Soon after it was posted, an editor’s note — “This is sponsored editorial content” — was added at the top. Later, that note was removed. Finally, the entire piece disappeared. Lauren Rearick, a contributor to Teen Vogue, was at one point listed as the author, but she told Mashable that she didn’t write it. Asked on Twitter what the piece was, Teen Vogue replied: “literally idk.”

In a post that was later deleted, Facebook’s chief operating officer, Sheryl Sandberg, called it a “great Teen Vogue piece about five incredible women protecting elections on Facebook.” A company spokeswoman initially said that the piece was “purely editorial”; later, Facebook said that “there was a misunderstanding” and that it indeed “had a paid partnership with Teen Vogue related to their women’s summit, which included sponsored content.”

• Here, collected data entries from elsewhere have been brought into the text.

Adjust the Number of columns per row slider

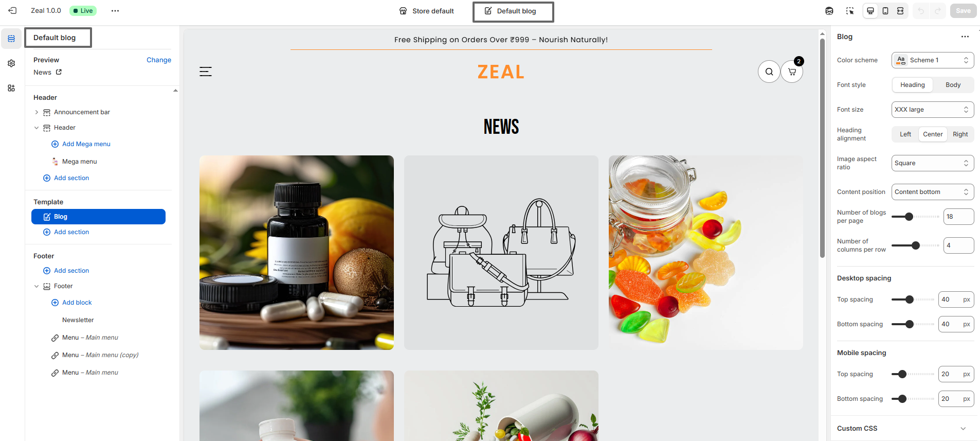pyautogui.click(x=916, y=245)
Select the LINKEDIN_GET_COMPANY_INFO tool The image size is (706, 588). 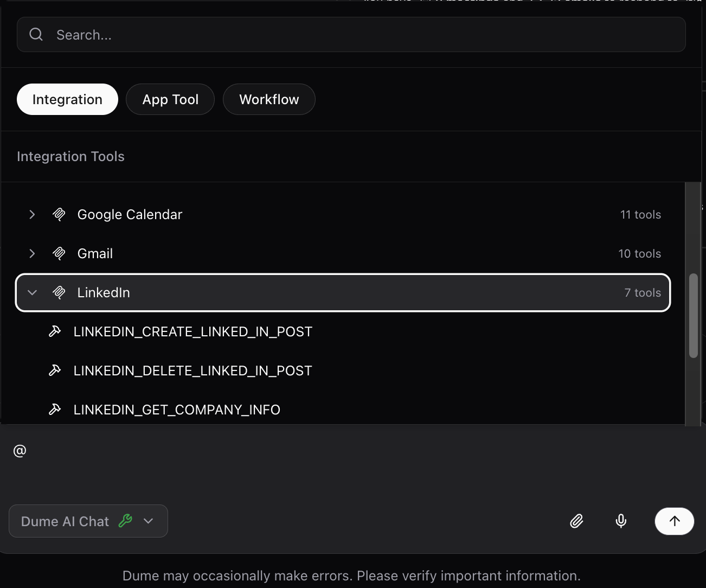pos(176,410)
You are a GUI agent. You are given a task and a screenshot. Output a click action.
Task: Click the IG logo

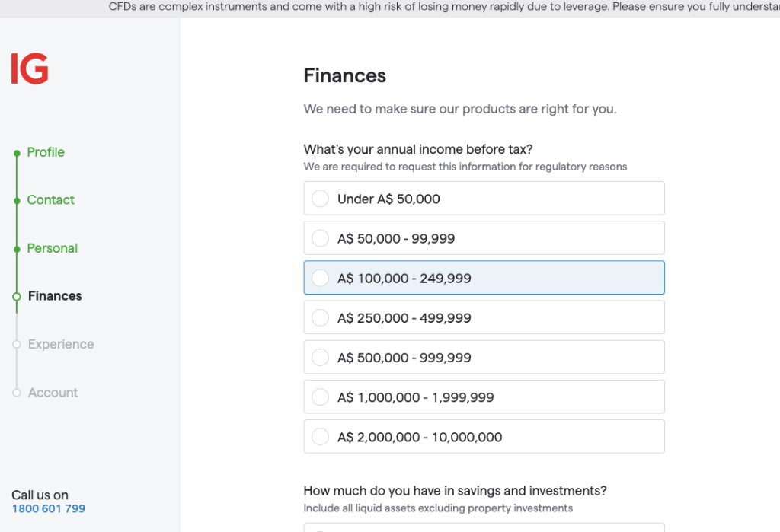[28, 68]
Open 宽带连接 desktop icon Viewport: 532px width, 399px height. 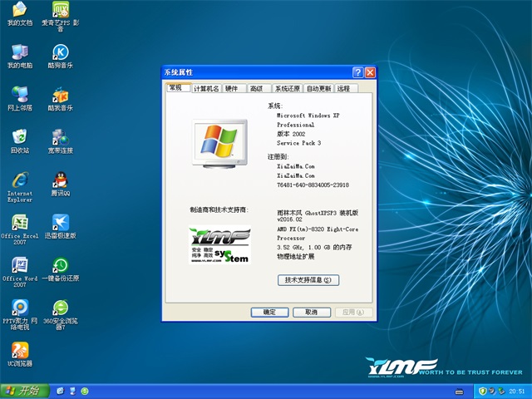point(60,137)
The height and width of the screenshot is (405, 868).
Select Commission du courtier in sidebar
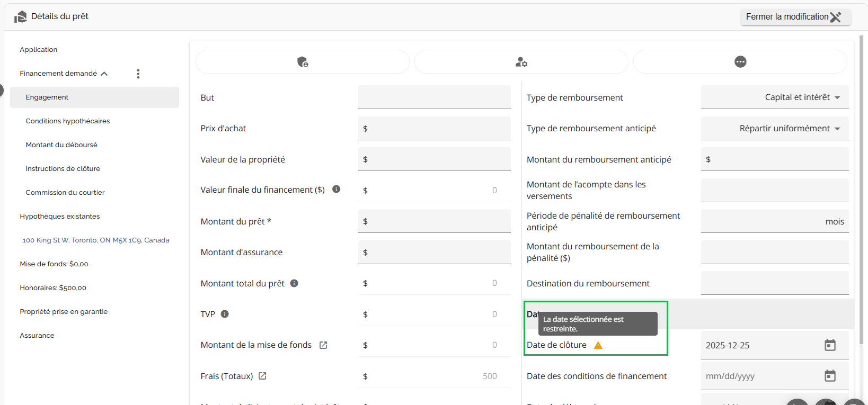pos(65,193)
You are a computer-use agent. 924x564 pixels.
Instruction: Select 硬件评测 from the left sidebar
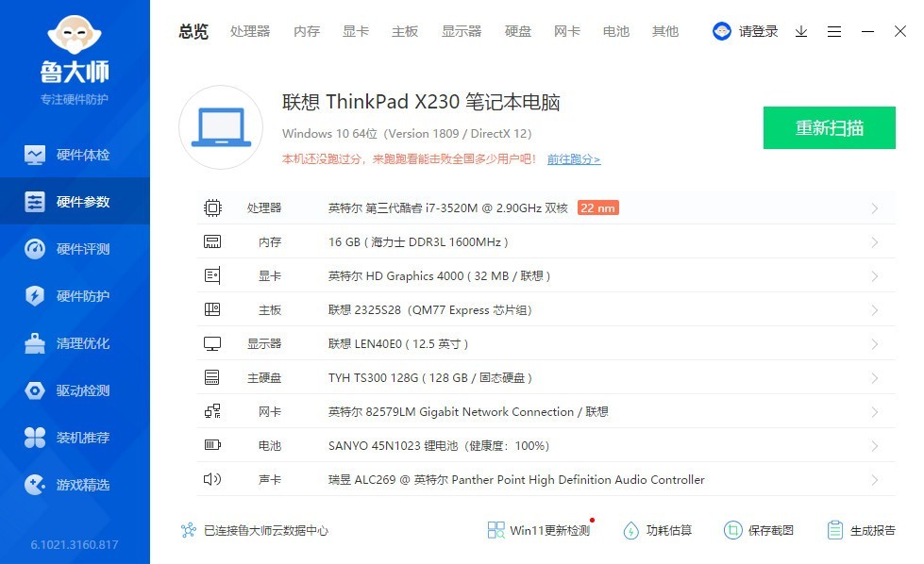[76, 249]
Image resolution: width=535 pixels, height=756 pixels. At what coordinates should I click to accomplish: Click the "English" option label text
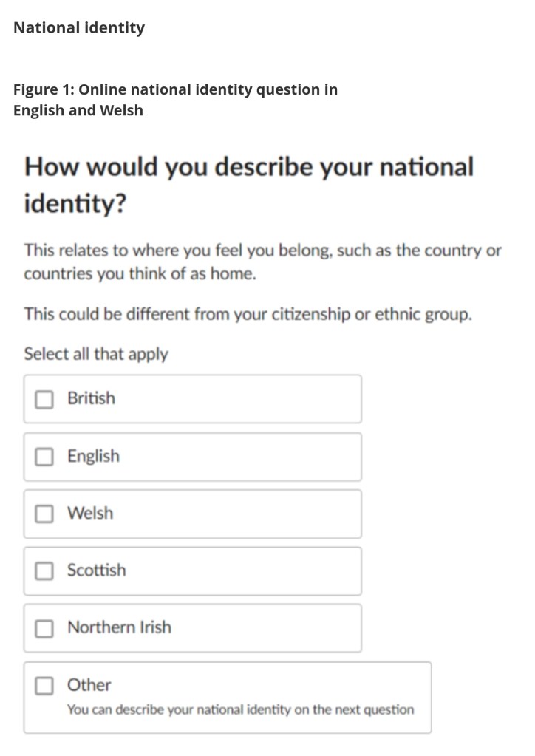[x=93, y=456]
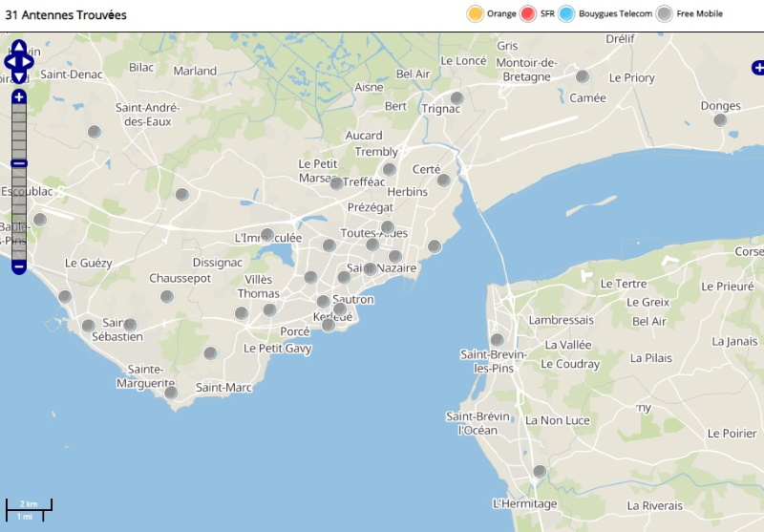Viewport: 764px width, 532px height.
Task: Select antenna marker near Montoir-de-Bretagne
Action: coord(583,76)
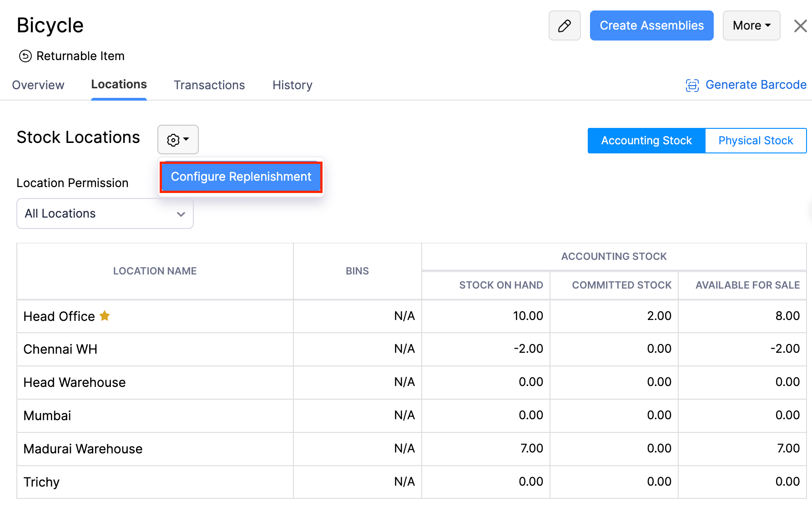812x513 pixels.
Task: Click the Madurai Warehouse location name
Action: point(83,449)
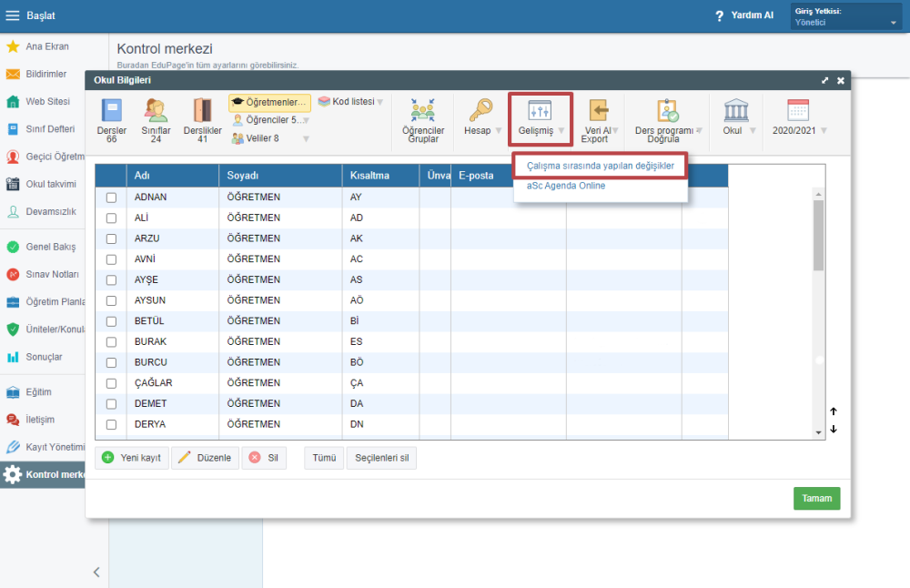Click Ders programı Doğrula icon
910x588 pixels.
668,111
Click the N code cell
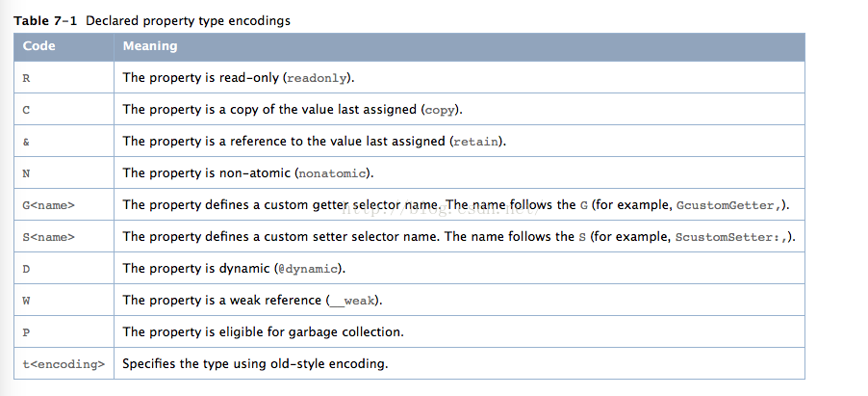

In its statement, Teen Vogue said: “We made a series of errors labeling this piece, and we apologize for any confusion this may have caused. We don’t take our audience’s trust for granted, and ultimately decided that the piece should be taken down entirely to avoid further confusion.”
Discuss: What is the difference between a piece of sponsored content (also known as “branded content” or “native advertising”) and a piece of journalism? Is it important for news outlets to clearly label such content? Why? If you were in charge of Teen Vogue, how would you have handled the piece about Facebook? Was Teen Vogue right to delete it? Did it sufficiently explain how the mistakes in handling the piece were made? Does this change the level of trust you have in Teen Vogue? Why or why not?
Idea: Have students find examples of sponsored content published by up to five different standards-based news organizations. Ask students to note the differences between the sponsored content and the straight news coverage from the same outlet. In what ways are they similar? In what ways are they different? Do they look the same, or are they labeled differently?
Related: “Branded Content,” a lesson in the Checkology® virtual classroom (Premium account required).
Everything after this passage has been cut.